Frederick, Duke of Urbino, is reported to have spent as much as 40,000 ducats on the ducal collection in Urbino, and Vespasiano rendered important services in the selection and development of this library. The books were, in 1657, under the papacy of Alexander VII., transferred to the Vatican.
During the fourteenth and fifteenth centuries, there was very considerable interest in literary work in Hungary and some noteworthy collections of manuscripts were there brought together. The collectors in Italy found in fact some of their richest treasures, particularly in manuscripts in Greek, in the monasteries of Hungary and of Transylvania. The cause of literature was much furthered by King Matthias Corvinus, who brought together a very valuable collection in Ofen. He kept four scribes in Florence preparing works for the Ofen library, and thirty were continually at work in Ofen itself. His wife, Beatrix, who was a daughter of King Ferdinand of Naples, and a grand-daughter of Alfonso the Good, is said to have exercised no little influence upon the literary culture of the Hungarian Court. At her instance, many Italian scholars were brought to Hungary, and their aid utilised in completing the library. The codices Budences came to be well known in the scholarly world, and secured fame both for the beauty of their script and the richness of their adornment. Wattenbach says of these, however, that their text is very largely inaccurate, giving the impression that the transcripts had been prepared hurriedly and to order. After the death of King Matthias, a number of his books came into the possession of Emperor Maximilian, who used them for the foundation of the Court Library of Vienna. This was the only portion of the original Hungarian collection which escaped destruction at the hands of the Turks.

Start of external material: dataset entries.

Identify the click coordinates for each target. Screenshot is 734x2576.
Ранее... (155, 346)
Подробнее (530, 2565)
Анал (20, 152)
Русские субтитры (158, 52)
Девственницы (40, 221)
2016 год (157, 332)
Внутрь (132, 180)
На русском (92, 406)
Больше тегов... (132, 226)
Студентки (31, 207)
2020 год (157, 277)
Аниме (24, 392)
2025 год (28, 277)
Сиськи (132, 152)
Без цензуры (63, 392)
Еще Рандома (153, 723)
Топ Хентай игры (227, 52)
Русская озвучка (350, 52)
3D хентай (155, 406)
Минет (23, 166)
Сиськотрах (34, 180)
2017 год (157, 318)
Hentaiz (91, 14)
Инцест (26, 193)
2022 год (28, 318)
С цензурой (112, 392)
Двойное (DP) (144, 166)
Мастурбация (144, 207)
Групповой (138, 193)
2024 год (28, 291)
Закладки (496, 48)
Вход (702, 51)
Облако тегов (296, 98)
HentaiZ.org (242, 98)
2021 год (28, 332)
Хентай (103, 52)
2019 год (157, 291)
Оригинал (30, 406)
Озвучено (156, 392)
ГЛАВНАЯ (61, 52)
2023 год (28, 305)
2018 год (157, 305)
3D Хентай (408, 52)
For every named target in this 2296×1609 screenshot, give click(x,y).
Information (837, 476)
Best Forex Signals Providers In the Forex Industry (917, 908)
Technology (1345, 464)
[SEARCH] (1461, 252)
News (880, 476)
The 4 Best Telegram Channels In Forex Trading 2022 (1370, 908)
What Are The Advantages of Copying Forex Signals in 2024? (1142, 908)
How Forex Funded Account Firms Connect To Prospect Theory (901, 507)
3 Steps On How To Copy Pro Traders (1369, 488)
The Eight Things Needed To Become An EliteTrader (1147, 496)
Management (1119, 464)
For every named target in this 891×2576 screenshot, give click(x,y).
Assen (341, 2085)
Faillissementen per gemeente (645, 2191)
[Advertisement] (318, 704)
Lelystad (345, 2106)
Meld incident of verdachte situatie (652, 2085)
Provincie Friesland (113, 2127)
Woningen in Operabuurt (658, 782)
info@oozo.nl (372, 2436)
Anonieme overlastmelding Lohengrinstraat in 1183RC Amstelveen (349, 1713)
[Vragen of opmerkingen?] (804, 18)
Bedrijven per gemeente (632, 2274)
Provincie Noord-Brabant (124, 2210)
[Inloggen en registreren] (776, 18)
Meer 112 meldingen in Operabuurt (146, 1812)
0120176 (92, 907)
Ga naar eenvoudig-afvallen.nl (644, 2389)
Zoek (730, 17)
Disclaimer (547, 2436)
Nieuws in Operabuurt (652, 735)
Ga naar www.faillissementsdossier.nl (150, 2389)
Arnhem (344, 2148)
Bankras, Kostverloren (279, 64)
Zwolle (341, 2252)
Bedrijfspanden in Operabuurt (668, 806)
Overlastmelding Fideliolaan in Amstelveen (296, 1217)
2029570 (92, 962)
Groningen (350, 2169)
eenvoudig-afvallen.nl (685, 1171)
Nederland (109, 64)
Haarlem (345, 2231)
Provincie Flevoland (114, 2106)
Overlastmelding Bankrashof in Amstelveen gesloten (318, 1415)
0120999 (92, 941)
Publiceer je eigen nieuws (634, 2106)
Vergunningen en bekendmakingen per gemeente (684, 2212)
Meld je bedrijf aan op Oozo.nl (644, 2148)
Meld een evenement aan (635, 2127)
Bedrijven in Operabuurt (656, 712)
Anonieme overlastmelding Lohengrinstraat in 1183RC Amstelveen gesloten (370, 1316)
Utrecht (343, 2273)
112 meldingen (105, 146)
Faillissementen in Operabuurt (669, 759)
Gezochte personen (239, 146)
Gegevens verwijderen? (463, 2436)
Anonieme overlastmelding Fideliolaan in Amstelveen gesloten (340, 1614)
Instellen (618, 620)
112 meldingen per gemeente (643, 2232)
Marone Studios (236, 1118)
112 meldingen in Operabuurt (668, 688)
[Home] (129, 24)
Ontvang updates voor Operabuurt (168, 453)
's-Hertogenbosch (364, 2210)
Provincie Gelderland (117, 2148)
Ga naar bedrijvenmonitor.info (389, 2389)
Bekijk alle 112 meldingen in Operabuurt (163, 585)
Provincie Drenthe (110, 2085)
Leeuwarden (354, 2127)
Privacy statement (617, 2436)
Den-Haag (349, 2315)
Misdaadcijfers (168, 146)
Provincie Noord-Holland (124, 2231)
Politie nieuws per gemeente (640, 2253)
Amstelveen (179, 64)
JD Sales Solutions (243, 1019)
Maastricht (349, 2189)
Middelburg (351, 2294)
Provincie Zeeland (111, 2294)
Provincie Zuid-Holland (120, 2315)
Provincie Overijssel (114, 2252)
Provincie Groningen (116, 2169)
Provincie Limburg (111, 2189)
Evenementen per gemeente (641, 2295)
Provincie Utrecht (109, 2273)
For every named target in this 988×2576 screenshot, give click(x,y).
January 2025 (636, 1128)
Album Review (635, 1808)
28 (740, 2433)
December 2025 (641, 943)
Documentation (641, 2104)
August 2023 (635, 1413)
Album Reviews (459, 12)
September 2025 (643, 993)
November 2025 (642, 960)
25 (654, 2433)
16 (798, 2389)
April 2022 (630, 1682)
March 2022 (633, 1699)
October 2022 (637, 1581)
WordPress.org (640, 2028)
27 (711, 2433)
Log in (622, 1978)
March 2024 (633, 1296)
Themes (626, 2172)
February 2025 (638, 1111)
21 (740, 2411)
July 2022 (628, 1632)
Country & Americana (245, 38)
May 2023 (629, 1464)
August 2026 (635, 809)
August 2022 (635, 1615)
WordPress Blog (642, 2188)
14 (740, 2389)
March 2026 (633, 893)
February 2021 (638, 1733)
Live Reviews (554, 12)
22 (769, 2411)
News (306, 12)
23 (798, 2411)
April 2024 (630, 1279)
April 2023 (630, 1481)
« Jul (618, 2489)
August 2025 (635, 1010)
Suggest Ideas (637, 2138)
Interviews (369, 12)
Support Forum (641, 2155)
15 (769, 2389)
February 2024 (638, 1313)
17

Among the public libraries in France is to be noted that of Louis IX., which was open for the use of scholars, but which, being limited almost entirely to devotional books, could not have been of any great scholarly service. In the middle of the thirteenth century, Richard de Furnival, chancellor of the Cathedral of Amiens, instituted a public library, and himself wrote, as a guide for the same, a work entitled Biblionomia.